[Dataset entries]
——————————

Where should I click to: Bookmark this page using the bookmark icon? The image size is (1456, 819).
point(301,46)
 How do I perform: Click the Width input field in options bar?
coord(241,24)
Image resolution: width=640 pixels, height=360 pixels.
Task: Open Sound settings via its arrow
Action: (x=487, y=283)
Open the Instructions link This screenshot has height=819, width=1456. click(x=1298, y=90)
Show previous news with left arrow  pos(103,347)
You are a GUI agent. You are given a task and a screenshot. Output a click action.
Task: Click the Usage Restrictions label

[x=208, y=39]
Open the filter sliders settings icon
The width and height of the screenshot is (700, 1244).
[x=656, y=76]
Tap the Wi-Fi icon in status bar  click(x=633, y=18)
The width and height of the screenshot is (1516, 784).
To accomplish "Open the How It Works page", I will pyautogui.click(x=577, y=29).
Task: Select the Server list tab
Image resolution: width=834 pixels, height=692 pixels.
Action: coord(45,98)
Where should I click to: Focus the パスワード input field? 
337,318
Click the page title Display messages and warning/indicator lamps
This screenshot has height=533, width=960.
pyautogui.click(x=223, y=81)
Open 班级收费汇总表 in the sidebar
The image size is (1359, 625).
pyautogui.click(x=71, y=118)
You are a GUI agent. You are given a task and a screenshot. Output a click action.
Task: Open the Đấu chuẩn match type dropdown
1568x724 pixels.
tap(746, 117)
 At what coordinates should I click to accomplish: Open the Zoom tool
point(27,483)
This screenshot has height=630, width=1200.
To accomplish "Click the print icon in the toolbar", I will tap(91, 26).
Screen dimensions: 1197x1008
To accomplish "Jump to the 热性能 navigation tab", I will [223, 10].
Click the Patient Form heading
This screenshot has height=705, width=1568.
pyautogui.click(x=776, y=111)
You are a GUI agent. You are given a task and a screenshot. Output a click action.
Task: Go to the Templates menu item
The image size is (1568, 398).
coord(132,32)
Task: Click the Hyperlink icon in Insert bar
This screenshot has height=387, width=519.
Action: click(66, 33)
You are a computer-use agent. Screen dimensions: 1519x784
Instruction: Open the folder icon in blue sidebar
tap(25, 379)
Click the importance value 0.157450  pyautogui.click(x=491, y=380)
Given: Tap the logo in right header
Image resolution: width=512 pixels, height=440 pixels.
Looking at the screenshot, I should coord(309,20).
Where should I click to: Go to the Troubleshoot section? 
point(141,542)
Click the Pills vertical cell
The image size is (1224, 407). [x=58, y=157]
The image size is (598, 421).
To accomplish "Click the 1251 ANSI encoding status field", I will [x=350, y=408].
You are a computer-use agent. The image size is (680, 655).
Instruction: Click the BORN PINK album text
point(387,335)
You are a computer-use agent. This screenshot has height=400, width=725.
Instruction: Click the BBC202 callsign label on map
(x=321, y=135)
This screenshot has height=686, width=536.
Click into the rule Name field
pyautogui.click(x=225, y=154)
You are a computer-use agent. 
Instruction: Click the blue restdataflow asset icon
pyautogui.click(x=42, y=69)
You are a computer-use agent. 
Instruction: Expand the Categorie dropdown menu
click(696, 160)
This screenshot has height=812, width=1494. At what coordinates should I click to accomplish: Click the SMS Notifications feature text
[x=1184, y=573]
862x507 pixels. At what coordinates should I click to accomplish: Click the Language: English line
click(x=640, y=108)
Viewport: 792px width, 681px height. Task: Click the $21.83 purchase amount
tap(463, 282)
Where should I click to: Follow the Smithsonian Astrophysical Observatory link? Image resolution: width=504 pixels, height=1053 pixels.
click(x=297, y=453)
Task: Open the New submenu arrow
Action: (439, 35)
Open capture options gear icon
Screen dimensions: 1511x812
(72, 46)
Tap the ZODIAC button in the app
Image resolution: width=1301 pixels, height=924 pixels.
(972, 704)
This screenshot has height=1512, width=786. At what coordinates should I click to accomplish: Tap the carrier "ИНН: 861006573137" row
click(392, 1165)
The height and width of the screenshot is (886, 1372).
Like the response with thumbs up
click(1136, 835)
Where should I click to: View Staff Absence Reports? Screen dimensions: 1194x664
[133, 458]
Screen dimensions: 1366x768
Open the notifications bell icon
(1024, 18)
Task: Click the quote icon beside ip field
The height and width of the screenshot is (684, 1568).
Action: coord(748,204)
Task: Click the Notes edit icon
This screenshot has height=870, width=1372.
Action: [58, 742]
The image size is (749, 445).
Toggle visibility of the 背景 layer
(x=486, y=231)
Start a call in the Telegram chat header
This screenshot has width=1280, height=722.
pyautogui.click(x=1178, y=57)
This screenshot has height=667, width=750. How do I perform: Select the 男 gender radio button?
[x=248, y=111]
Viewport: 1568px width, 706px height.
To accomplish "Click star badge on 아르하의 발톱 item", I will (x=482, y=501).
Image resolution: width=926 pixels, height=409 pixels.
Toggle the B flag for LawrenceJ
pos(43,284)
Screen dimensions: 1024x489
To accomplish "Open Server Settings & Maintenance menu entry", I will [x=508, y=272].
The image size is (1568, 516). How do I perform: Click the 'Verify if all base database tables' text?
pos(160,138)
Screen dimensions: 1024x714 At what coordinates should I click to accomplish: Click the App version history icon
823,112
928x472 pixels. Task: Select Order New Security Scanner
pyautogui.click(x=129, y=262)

——————————

YOUR TASK
Could you please copy the lines above exactly, beginning at the first and ending at the line that contains "The width and height of the screenshot is (1516, 784)."?

EXERCISE RESPONSE
Where should I click to: Bookmark this page using the bookmark icon? The image size is (1456, 819).
point(301,46)
 How do I perform: Click the Width input field in options bar?
coord(241,24)
Image resolution: width=640 pixels, height=360 pixels.
Task: Open Sound settings via its arrow
Action: (x=487, y=283)
Open the Instructions link This screenshot has height=819, width=1456. click(x=1298, y=90)
Show previous news with left arrow  pos(103,347)
You are a GUI agent. You are given a task and a screenshot. Output a click action.
Task: Click the Usage Restrictions label

[x=208, y=39]
Open the filter sliders settings icon
The width and height of the screenshot is (700, 1244).
[x=656, y=76]
Tap the Wi-Fi icon in status bar  click(x=633, y=18)
The width and height of the screenshot is (1516, 784).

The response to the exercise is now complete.